Il toisa ce cheval étique, cette haraba disloquée :

— … Tu veux m’accompagner, petit ? — me dit-il.

Quelle question ! Non seulement je voulais, mais j’étais ravi ! Voir le Baragan ! Cette obsession de tout enfant, cette « terre sans maître » ! Et surtout, pouvoir, enfin, moi aussi, courir après ses chardons, dont mes camarades me racontaient merveille, courir avec toute la terre qui court, poussée par le vent !

— Pourquoi ne pas essayer ? — fis-je gravement, maîtrisant ma joie ; — qu’avons-nous à perdre ?

— Diable : le cheval, d’abord ; la voiture, ensuite ; et puis, nous-mêmes ! Nous serons engloutis par le Baragan !

Engloutis par le Baragan ! Cela me donna le frisson. Oui, je voulais cela !

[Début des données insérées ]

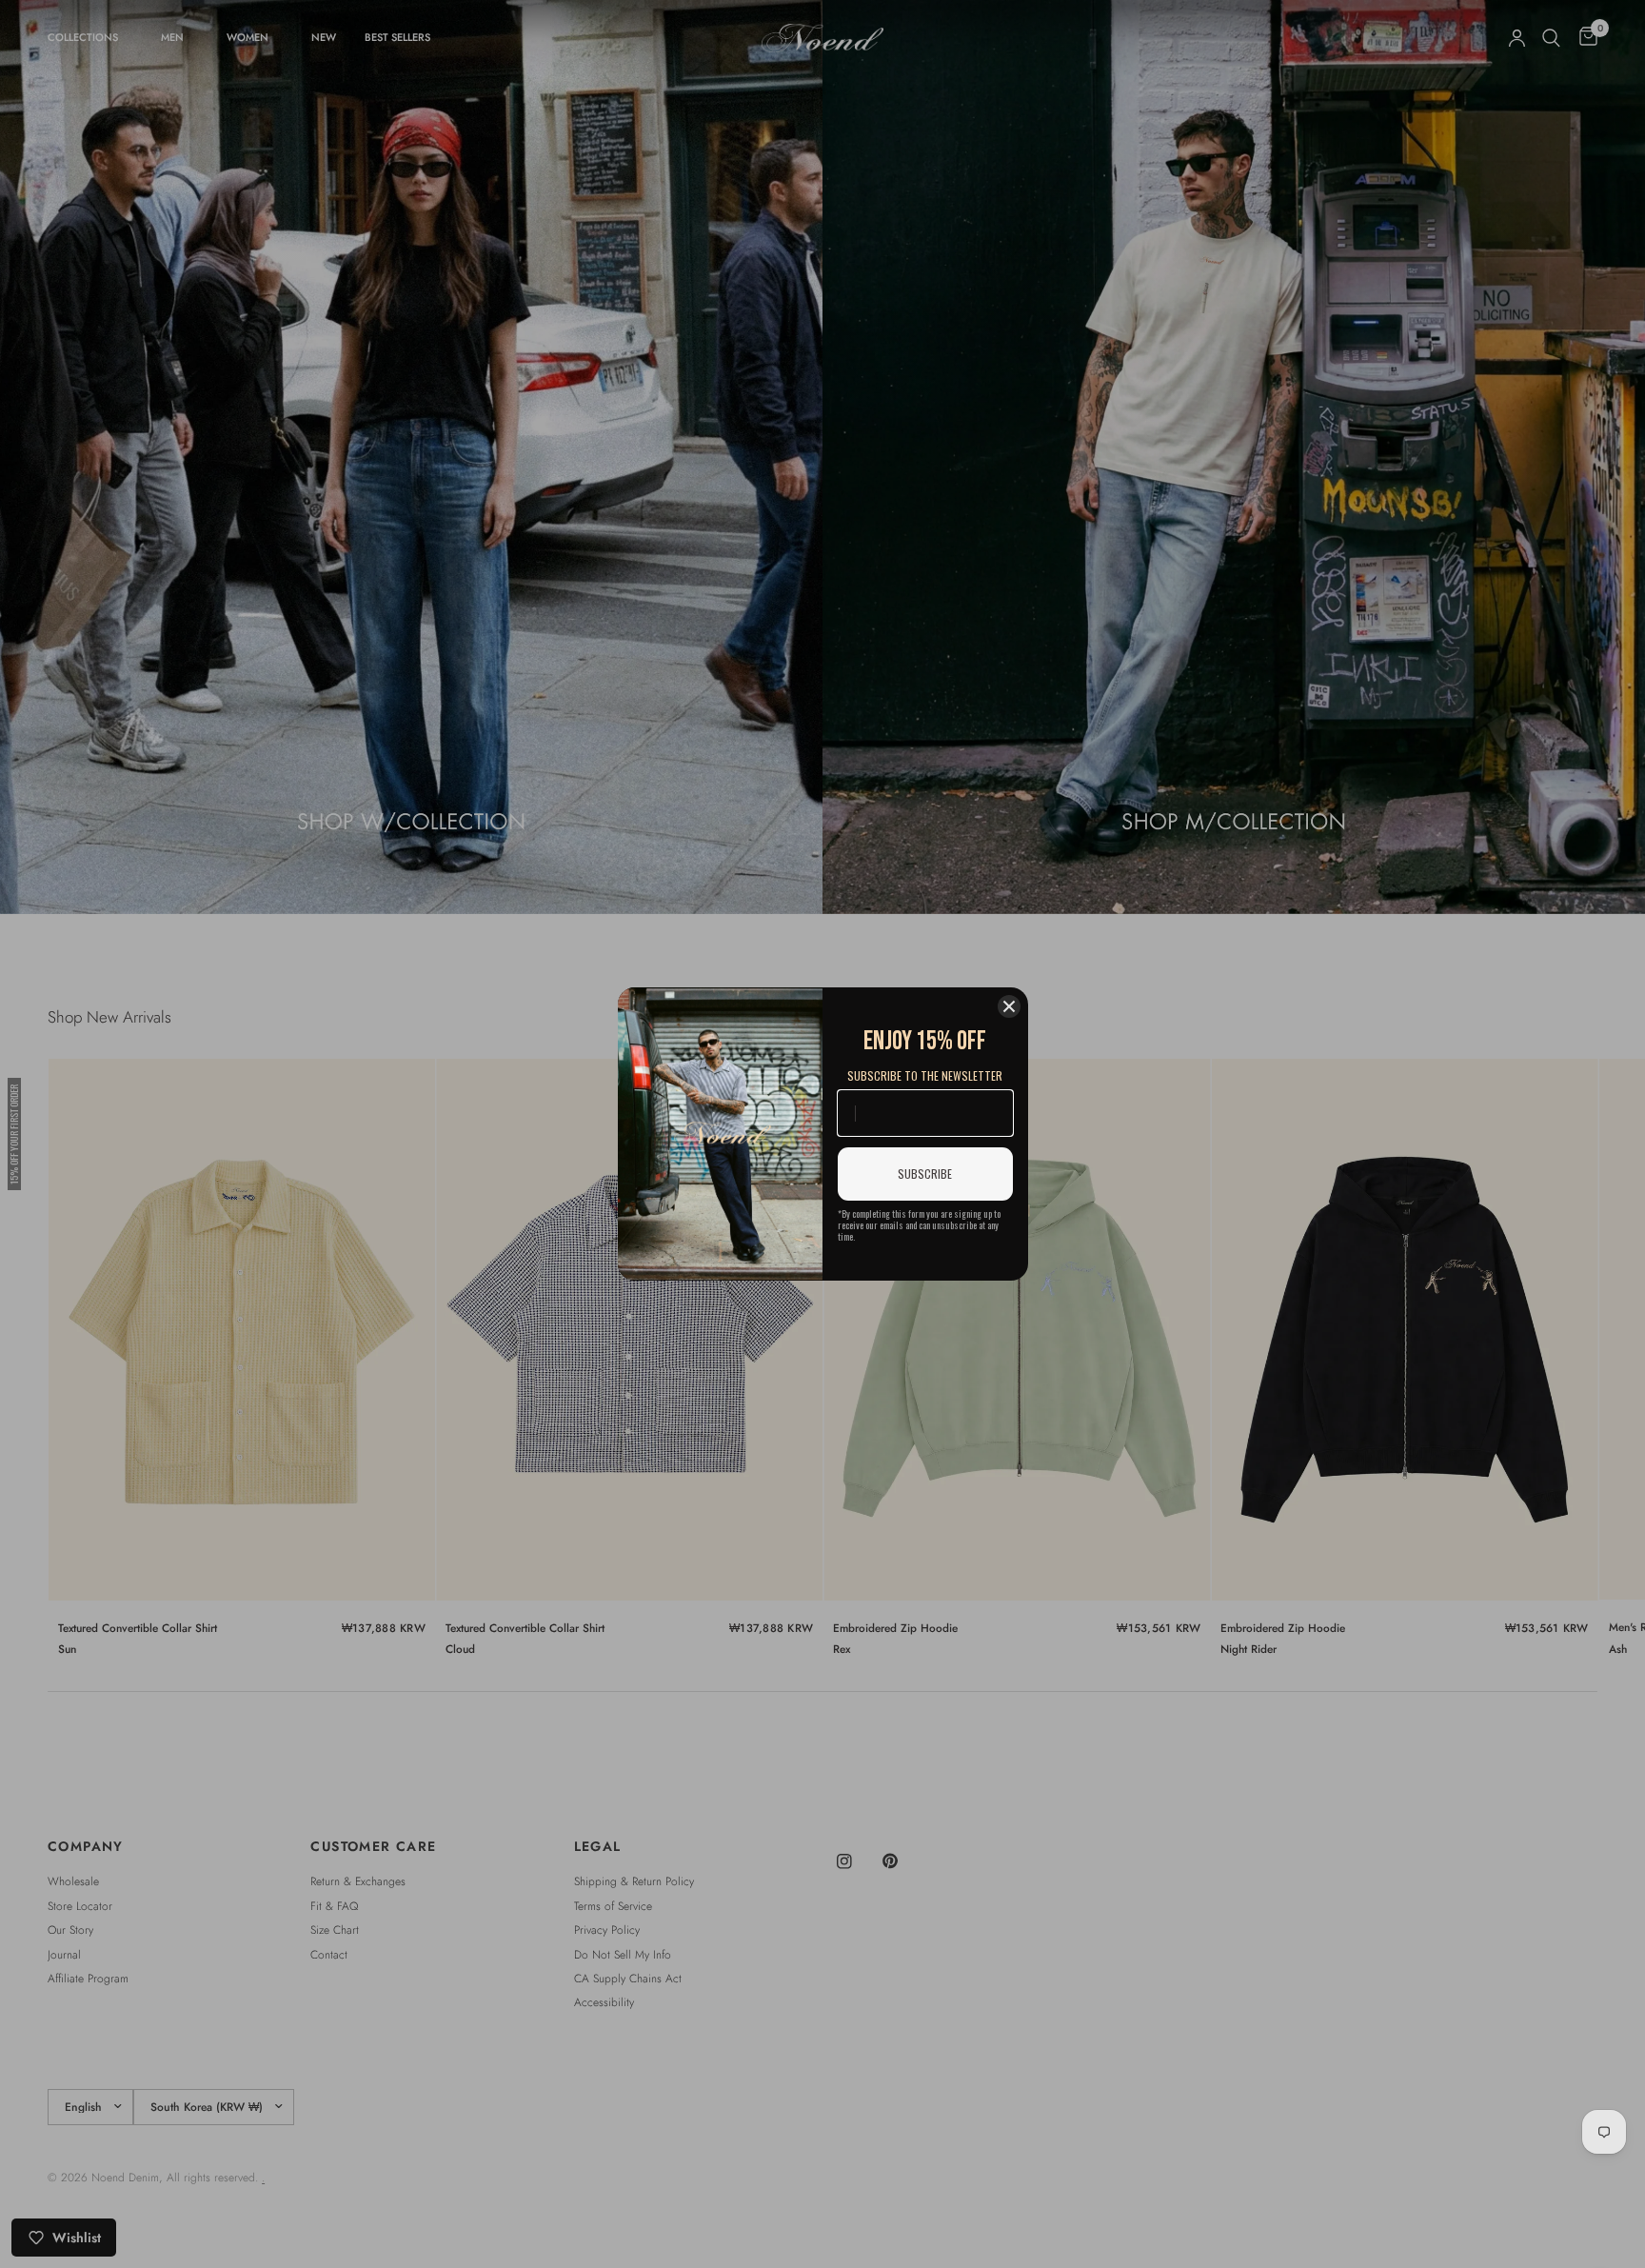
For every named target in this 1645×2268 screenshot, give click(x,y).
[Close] (1009, 1006)
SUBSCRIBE (925, 1173)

Le lendemain à l’aube, nous partions, munis du nécessaire, pitoyable nécessaire. Notre bonne mamouca, éplorée, défaillante, comme si elle nous eût poussés à la mort, nous conduisit à pied jusqu’au seuil du Baragan, bien au-delà de la route nationale qui va de Braïla à Cararashi en se méfiant du désert et en côtoyant la Borcéa. Là, elle nous embrassa avec son visage tout mouillé de larmes, tout sillonné de rides, bien qu’elle n’eût pas encore trente-cinq ans. Elle eut une caresse pour le cheval aussi, qu’elle ne devait plus revoir, et secoua une roue de la carriole pour se convaincre de sa faible résistance. La carriole non plus, elle ne devait plus la revoir.

Dans la matinée laiteuse, grisâtre, nos silhouettes noires s’aplatissaient contre le désert tout proche, alors que des corbeaux croassaient dans un ciel d’été pluvieux. Le bonnet à la main, mon père empoigna les rênes de corde et se signa :

— Dieu soit avec nous !

— Dieu soit avec nous !

Et le Baragan nous engloutit. Mais, plus loin, le père l’affronta, quand même, avec un déchirant trille de son caval et avec ces paroles :

Ils sont partis les Olténiens…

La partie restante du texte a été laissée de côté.